Fishermen must remove all trap/pot gear from Gulf of Maine restricted area, per NOAA
On November 16, 2021, the United States Court of Appeals for the First Circuit stayed the preliminary injunction issued by the lower court that prevented the roughly 967-square-mile LMA 1 Restricted Area, established by the 2021 amendments to the Atlantic Large Whale Take Reduction Plan, from going into effect, said the Maine Department of Marine Resources, in an advisory to those fishing for lobster and crab offshore.
The DMR was extending the notice Nov. 18 on behalf of the National Oceanic and Atmospheric Administration’s fisheries division.
Lobster and Jonah crab trap/pot fishermen fishing in the LMA 1 Restricted Area must remove all trap/pot gear from this area, and may not reset trawls being actively fished, or set new trawls in this area as of today. The area will remain closed through January 31, 2022.
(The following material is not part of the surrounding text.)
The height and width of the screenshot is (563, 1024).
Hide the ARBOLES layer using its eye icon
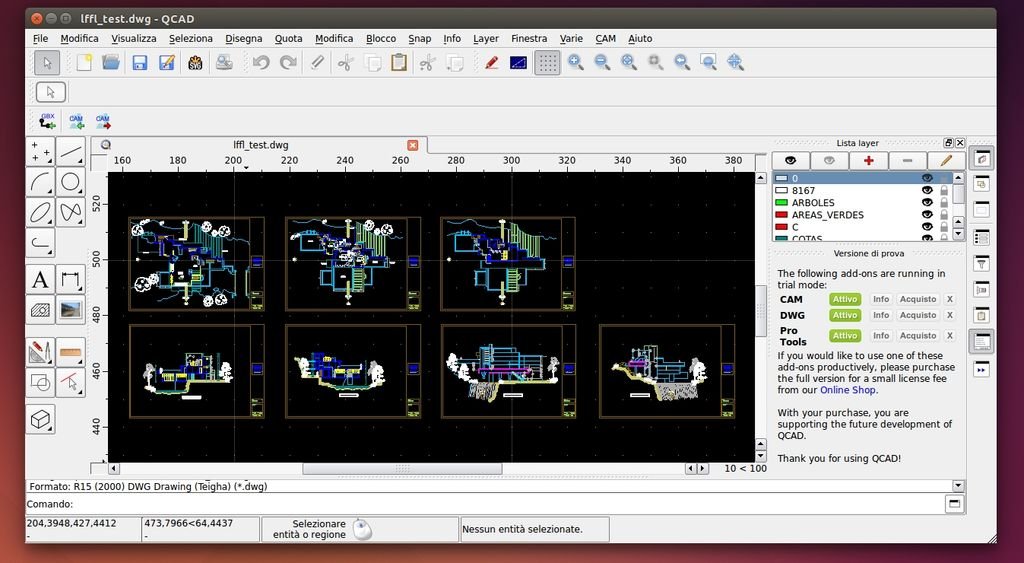click(x=927, y=203)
“Given the capacity of offshore fishing vessels to remove and relocate trawls, as well as potential weather and safety concerns, we anticipate it could take up to two weeks for all lobster and Jonah crab trap/pot gear to be removed from the LMA 1 Restricted Area,” said NOAA.
The LMA 1 Restricted Area was created to protect endangered right whales from the risk of entanglement from buoy lines in an area of high co-occurrence. Therefore, fishing with traditional persistent buoy lines is not allowed in this area from October 1 through January 31 each year, when right whales are in this area. See recent right whale sightings and acoustic detections on the NOAA WhaleMap.
Fishermen who are part of a research project and have obtained the appropriate state and federal permit exemptions may fish in this area with ropeless gear, said NOAA.
Under the Marine Mammal Protection Act, NOAA Fisheries is responsible for implementing Atlantic Large Whale Take Reduction Plan measures that reduce mortality and serious injuries of right whales in U.S. commercial fisheries to levels below the stock’s MMPA-defined Potential Biological Removal level, which amounts to less than one North Atlantic right whale per year.
“The agency is also responsible for conserving and recovering the North Atlantic right whale under the Endangered Species Act and for ensuring that federally permitted fisheries are not jeopardizing the continued existence of this critically endangered species,” said NOAA.